> **GOAL OF THE EXERCISE**: Give every entry again, word for word.

> **Stored data entries**:
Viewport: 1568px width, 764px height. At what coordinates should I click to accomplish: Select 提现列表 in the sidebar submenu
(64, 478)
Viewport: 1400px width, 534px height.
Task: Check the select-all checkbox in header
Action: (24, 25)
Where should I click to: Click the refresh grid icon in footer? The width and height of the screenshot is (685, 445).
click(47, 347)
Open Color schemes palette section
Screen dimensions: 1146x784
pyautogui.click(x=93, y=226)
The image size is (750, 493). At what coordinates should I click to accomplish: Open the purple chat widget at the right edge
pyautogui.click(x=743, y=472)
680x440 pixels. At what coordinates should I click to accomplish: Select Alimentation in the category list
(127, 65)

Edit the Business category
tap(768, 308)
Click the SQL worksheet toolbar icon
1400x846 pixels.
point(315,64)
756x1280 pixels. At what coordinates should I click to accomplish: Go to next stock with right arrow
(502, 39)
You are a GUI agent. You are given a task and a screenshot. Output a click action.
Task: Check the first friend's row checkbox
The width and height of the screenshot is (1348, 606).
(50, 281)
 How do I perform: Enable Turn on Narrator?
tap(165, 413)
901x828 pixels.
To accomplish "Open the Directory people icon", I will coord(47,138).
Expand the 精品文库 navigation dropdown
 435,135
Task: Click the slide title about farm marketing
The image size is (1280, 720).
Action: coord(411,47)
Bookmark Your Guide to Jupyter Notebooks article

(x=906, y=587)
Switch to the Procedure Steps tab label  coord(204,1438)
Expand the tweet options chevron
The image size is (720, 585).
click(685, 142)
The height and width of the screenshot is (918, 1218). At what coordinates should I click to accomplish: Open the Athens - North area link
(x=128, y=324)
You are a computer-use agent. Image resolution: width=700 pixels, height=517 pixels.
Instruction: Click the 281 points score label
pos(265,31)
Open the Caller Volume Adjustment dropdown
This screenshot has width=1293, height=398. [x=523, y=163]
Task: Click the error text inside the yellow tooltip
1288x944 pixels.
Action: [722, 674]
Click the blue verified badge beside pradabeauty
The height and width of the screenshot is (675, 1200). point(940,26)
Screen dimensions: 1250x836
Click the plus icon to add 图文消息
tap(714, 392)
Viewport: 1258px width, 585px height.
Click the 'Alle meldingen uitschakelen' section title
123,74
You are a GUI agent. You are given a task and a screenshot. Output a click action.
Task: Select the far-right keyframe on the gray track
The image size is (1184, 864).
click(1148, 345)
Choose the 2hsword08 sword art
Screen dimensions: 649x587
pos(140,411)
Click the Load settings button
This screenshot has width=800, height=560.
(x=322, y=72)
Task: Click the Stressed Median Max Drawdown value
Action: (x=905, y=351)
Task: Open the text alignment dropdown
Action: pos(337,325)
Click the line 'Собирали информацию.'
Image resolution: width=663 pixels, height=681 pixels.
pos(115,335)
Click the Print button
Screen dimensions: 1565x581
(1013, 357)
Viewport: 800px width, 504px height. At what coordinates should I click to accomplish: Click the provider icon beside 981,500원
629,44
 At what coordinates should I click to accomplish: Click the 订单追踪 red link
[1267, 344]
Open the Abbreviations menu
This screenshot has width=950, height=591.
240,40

> **ANSWER FOR THIS EXERCISE**:
Viewport: 1568px width, 764px height. At what coordinates should I click to accomplish: Select 提现列表 in the sidebar submenu
(64, 478)
Viewport: 1400px width, 534px height.
Task: Check the select-all checkbox in header
Action: (24, 25)
Where should I click to: Click the refresh grid icon in footer? The width and height of the screenshot is (685, 445).
click(47, 347)
Open Color schemes palette section
Screen dimensions: 1146x784
pyautogui.click(x=93, y=226)
The image size is (750, 493). At what coordinates should I click to accomplish: Open the purple chat widget at the right edge
pyautogui.click(x=743, y=472)
680x440 pixels. At what coordinates should I click to accomplish: Select Alimentation in the category list
(127, 65)

Edit the Business category
tap(768, 308)
Click the SQL worksheet toolbar icon
1400x846 pixels.
point(315,64)
756x1280 pixels. At what coordinates should I click to accomplish: Go to next stock with right arrow
(502, 39)
You are a GUI agent. You are given a task and a screenshot. Output a click action.
Task: Check the first friend's row checkbox
The width and height of the screenshot is (1348, 606).
(50, 281)
 How do I perform: Enable Turn on Narrator?
tap(165, 413)
901x828 pixels.
To accomplish "Open the Directory people icon", I will coord(47,138).
Expand the 精品文库 navigation dropdown
 435,135
Task: Click the slide title about farm marketing
The image size is (1280, 720).
Action: coord(411,47)
Bookmark Your Guide to Jupyter Notebooks article

(x=906, y=587)
Switch to the Procedure Steps tab label  coord(204,1438)
Expand the tweet options chevron
The image size is (720, 585).
click(685, 142)
The height and width of the screenshot is (918, 1218). At what coordinates should I click to accomplish: Open the Athens - North area link
(x=128, y=324)
You are a computer-use agent. Image resolution: width=700 pixels, height=517 pixels.
Instruction: Click the 281 points score label
pos(265,31)
Open the Caller Volume Adjustment dropdown
This screenshot has width=1293, height=398. [x=523, y=163]
Task: Click the error text inside the yellow tooltip
1288x944 pixels.
Action: [722, 674]
Click the blue verified badge beside pradabeauty
The height and width of the screenshot is (675, 1200). point(940,26)
Screen dimensions: 1250x836
Click the plus icon to add 图文消息
tap(714, 392)
Viewport: 1258px width, 585px height.
Click the 'Alle meldingen uitschakelen' section title
123,74
You are a GUI agent. You are given a task and a screenshot. Output a click action.
Task: Select the far-right keyframe on the gray track
The image size is (1184, 864).
click(1148, 345)
Choose the 2hsword08 sword art
Screen dimensions: 649x587
pos(140,411)
Click the Load settings button
This screenshot has width=800, height=560.
(x=322, y=72)
Task: Click the Stressed Median Max Drawdown value
Action: (x=905, y=351)
Task: Open the text alignment dropdown
Action: pos(337,325)
Click the line 'Собирали информацию.'
Image resolution: width=663 pixels, height=681 pixels.
pos(115,335)
Click the Print button
Screen dimensions: 1565x581
(1013, 357)
Viewport: 800px width, 504px height. At what coordinates should I click to accomplish: Click the provider icon beside 981,500원
629,44
 At what coordinates should I click to accomplish: Click the 订单追踪 red link
[1267, 344]
Open the Abbreviations menu
This screenshot has width=950, height=591.
240,40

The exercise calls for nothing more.